Newt selling himself and the country out

I read this article from the National Memo exposing how Newt Gingrich has spent the past few years milking his contacts to do unofficial lobbying for his corporate paymasters.  He is just another creature of the system.  Please vote for Ron Paul instead.

Mon, 11/28/2011 – 10:33pm —
Newt Gingrich at the CNN debate (AP Photo/Evan Vucci)

To look closely at Newt Gingrich is to see a failed statesman who pocketed tens of millions of dollars by exploiting his political celebrity and government connections over the past decade or so. Although the former Speaker never registered as a lobbyist, the corporations that financed his “for-profit” think-tank and his consulting firm weren’t simply charmed into writing those enormous checks.

But for Republican primary voters, Gingrich’s blatant buckraking may not be nearly as troubling as what he helped his corporate masters to achieve on Capitol Hill. Having accepted large sums from major drug companies as well as PhRMA, the industry lobbying group, he reportedly helped to push through the Bush administration’s Medicare drug benefit – which is anathema to the right-wing Tea Party voters whose support he is now courting.

As the Washington Post and other outlets have reported in recent days, the estimated take from Gingrich Inc., the conglomerate of Newt-centered consulting, publishing, and propaganda activities that he founded after leaving Congress in 1999, ranges upward of $110 million. He points out that he has written (or had ghost-written) about a dozen best-selling books and a number of television documentaries, and that he has also earned top dollar by delivering speeches – much like his old nemesis Bill Clinton (who has devoted a large proportion of his similarly huge earnings to charity and foundation work).

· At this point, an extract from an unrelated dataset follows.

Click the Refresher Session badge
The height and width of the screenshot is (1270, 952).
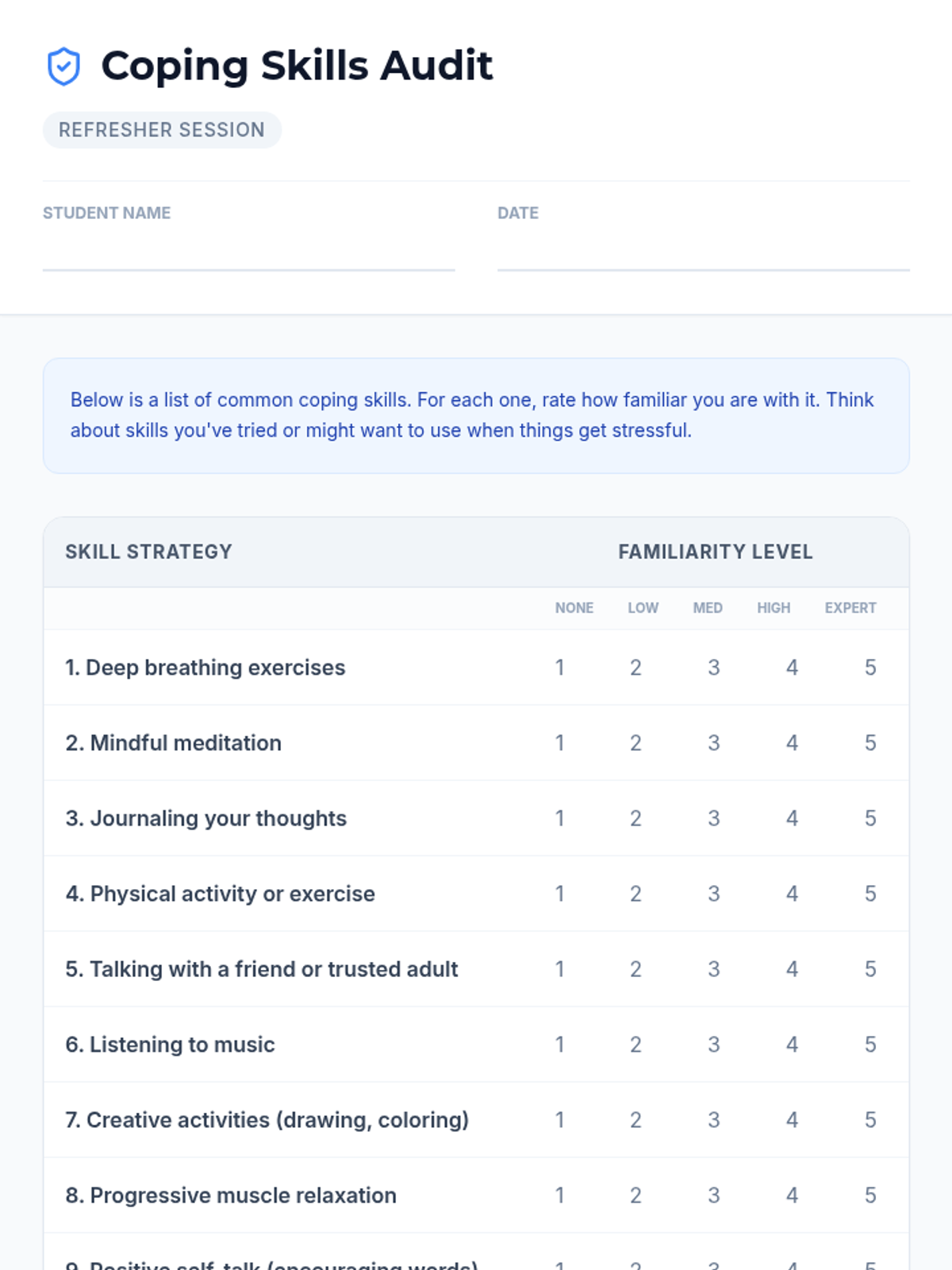[x=162, y=130]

The largest proportion of the Gingrich bonanza, however, evidently derives from the Center for Health Transformation, an unusual profit-making “think-tank” in Washington, where most such organizations are not-for-profit; and the Gingrich Group, his consulting company which gave corporations “advice” while it supposedly refrained from traditional lobbying for legislation. He also operated a tax-exempt non-profit called American Solutions, which he seems to have used largely to finance millions of dollars worth of travel by private jet and limousine for himself and third wife Callista.

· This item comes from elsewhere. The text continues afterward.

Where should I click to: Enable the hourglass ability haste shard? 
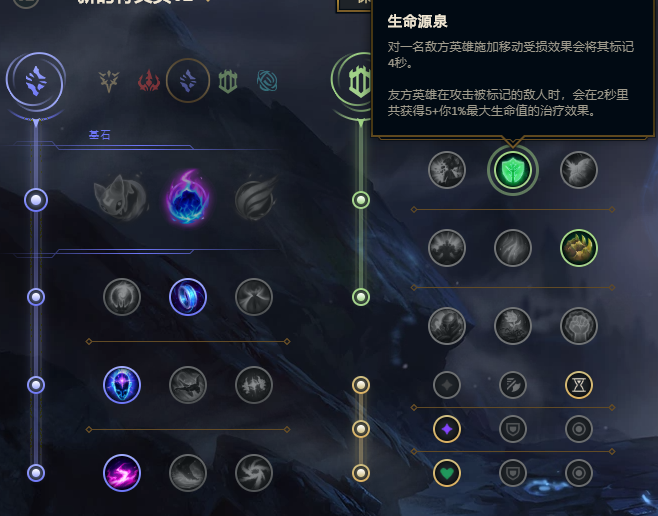(579, 385)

The “group” took in lucrative fees from the corporate likes of mortgage giant Freddie Mac, which paid Gingrich around $1.8 million over several years to help with troublesome Republicans seeking to shut down the government-backed firm. The “center” dispensed advice, videos, and conferences on health care to a huge variety of companies in the health field, which paid annual “dues” ranging from $5000 to $200,000 depending on their size after its doors opened in 2003. Familiar pharma names such as Astra Zeneca and Novo Nordisk were major customers, along with the official PhRMA lobby.

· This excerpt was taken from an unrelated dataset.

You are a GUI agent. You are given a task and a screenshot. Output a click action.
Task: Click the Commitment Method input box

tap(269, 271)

Precisely what the center did for these exorbitant sums is not clear, but some commentators suspect that its activities skirted lobbying even if it avoided the narrowest definition of that business. In his defense, both Gingrich and his friends have insisted he did nothing that could be construed as supporting legislation on behalf of a client.

Yet xonservative journalist Tim Carney, writing for the Washington Examiner, reports that the former Speaker used his connections on the Hill to promote passage of the Medicare drug bill, also known as Medicare Part D, in 2003 – which was designed to protect drug company profits no matter how high the cost to consumers and taxpayers. According to Carney, Gingrich was hired “by someone in the industry” during the contentious debate over the bill, when his successors in the House Republican leadership notorious twisted many arms in their own caucus to achieve passage.”

“Three former Republican congressional staffers told me that Gingrich was calling around Capitol Hill and visiting Republican congressmen in 2003 in an effort to convince conservatives to support a bill expanding Medicare to include prescription-drug subsidies,” Carney writes.
“Conservatives were understandably wary about expanding a Lyndon Johnson-created entitlement that had historically blown way past official budget estimates. Drug makers, on the other hand, were positively giddy about securing a new pipeline of government cash to pad their already breathtaking profit margins.”

There is much more to be found in the archives and bank accounts of Newt, Inc., from his relationship with the Chamber of Commerce to his advocacy of policies that benefited his corporate clients, whether or not he actually lobbied directly for them. But his promotion of the Medicare expansion may be his greatest vulnerability for the moment, as he assumes the front-runner position.

On Monday, the chair of Gingrich’s Center for Health Transformation estimated its revenues over the past decade at $55 million. Fees are flexible, she said, with “charter memberships” going for an annual fee of $200,000.